Dataset entries
....

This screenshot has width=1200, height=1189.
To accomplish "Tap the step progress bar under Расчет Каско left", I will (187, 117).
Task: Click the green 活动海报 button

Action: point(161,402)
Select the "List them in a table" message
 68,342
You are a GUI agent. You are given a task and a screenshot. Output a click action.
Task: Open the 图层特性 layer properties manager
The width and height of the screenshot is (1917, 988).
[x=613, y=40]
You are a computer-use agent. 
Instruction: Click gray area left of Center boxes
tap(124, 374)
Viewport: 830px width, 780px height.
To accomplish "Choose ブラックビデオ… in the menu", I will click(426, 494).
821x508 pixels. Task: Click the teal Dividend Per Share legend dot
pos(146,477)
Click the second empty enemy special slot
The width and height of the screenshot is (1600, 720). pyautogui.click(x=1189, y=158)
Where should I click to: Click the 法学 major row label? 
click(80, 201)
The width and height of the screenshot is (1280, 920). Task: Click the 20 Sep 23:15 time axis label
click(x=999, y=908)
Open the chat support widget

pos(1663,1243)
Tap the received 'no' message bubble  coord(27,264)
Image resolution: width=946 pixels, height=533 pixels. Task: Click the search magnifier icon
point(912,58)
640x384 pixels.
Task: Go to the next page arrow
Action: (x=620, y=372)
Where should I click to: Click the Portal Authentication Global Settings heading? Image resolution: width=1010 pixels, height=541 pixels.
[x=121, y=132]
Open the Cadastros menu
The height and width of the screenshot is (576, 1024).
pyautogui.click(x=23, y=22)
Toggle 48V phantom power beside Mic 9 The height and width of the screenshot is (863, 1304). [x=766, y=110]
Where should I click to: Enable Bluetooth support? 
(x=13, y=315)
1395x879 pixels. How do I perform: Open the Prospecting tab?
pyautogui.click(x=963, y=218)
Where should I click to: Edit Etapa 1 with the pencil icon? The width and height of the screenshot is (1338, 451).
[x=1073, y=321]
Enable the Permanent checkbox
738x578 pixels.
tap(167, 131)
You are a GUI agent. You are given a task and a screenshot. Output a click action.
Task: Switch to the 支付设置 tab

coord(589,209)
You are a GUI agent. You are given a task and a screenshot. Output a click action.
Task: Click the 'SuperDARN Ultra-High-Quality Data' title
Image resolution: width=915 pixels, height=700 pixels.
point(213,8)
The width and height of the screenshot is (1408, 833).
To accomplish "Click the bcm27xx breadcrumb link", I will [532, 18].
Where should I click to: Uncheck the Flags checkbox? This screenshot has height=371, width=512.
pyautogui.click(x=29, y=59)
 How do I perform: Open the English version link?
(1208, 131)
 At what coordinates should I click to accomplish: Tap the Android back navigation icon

....

Exercise requirements:
Which lines above include "accomplish"? Show each of them by copying it.

Solution for this task:
To accomplish "Tap the step progress bar under Расчет Каско left", I will (187, 117).
To accomplish "Choose ブラックビデオ… in the menu", I will click(426, 494).
To accomplish "Click the bcm27xx breadcrumb link", I will [532, 18].
 At what coordinates should I click to accomplish: Tap the Android back navigation icon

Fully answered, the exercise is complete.